Introducing young people to journaling is something Neidich encourages. She says, “If you have a tween or teen in your life, a beautiful new journal is one of the most special gifts you can give them. Journaling is an important lifelong mental health practice, and encouraging it early on can really help build resilience.”

For Davis, journaling is a nightly habit. A phone reminder pushes her every night at 10 pm to do it. When she misses a few nights of journaling, she says it definitely shows.

Do you want to try keeping a diary for yourself? Here are some guided magazines to consider.

price guide

  • $ = less than $15
  • $$ = more than $15

A Year of Zen: A 52-Week Guided Journal

Price: $

This guided journal features 52 weeks of guidance inspired by Zen Buddhism. However, you don’t have to be spiritual to get something out of it. Reviewers say the prompts are accessible and easy to respond to.

None of the prompts are dated, so skipping a day doesn’t mean you’ll end up with a backlog of prompts to complete. However, writing space is limited, so keep that in mind if you’re someone who wants plenty of room to express yourself.

Poketo Quarterly Goal Planner

Price: $$

The Poketo planner is not a traditional guided journal, but it has space to work on your thoughts and emotions. There’s also space to keep track of your weekly hits. Whether you want to dedicate that space to personal or professional goals (or both) is entirely up to you.

The 5-Minute Gratitude Journal: Give Thanks, Practice Positivity, Find Joy

Price: $

This diary is a personal recommendation from Neidich. It is designed to help people create a journaling practice. Each message takes only a few minutes to reply.

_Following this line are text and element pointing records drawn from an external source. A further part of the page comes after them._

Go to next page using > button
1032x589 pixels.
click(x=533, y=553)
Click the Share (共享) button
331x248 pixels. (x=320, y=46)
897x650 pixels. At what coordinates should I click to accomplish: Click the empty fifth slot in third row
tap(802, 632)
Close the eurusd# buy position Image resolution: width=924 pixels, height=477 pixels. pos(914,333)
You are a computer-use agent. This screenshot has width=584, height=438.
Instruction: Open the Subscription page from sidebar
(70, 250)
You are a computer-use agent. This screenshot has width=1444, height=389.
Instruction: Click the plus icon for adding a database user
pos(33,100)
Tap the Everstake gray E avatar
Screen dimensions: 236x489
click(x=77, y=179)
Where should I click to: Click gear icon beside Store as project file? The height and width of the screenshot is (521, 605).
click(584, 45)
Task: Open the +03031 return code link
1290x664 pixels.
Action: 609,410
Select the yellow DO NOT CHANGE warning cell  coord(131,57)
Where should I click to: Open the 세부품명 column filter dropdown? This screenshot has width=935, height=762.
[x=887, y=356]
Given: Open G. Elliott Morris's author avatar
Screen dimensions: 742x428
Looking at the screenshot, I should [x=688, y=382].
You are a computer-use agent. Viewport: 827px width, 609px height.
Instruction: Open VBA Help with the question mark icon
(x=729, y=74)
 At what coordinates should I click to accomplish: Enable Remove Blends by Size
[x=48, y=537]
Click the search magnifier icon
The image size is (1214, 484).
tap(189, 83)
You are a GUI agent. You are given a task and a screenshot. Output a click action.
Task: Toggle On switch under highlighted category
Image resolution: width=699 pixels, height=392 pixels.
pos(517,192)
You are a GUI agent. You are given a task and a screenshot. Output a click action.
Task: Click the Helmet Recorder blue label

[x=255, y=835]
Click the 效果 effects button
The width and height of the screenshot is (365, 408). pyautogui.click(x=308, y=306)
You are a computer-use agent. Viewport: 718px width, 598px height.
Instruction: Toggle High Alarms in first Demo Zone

Reviewers say that journaling helps improve your mood and positive emotions.

let that shit go

Price: $

Do you hear that? It’s a long sigh of relief, the sound of you letting go of what’s on your mind. Reviewers love this vulgar little diary and say that it has helped them with their mental struggles.

One reviewer notes that the tone may be too simplistic for people dealing with serious mental health issues. But many people say that the prompts are helpful and that the inspirational quotes and passages are fun and entertaining.

burn after writing

Price: $

This aptly titled magazine has over 25,000 positive reviews on Amazon. Some reviewers were disappointed to discover that the book does not, in fact, come with matches to light it. But many find the prompts fun and edgy.

Reviewers also note that it’s probably better suited to younger journalists.

F*cking Brilliant One Line A Day Diary

Price: $$

There is enough space in this diary to write one line a day for 5 full years. It’s a great way to preserve memories, but you can also use it to quickly express your thoughts and feelings.

Reviewers say that it is surprisingly compact and easy to take anywhere. People also appreciate that it requires a minimal time commitment.

Remember that guided journaling (or journaling of any kind) is not a substitute for professional help. If you are struggling with your mental health, talk to a mental health professional.

And don’t take a guided journal too seriously. It can be a fun and cathartic way to get your thoughts down on paper, but it doesn’t have to rule your life. You won’t lose points if you accidentally skip a day or two. Do it while it makes you feel good.

Steph Coelho is a chronic migraine freelance writer who has a particular interest in health and wellness. When she’s not typing away on her keyboard, she’s probably up to her nose in a good book.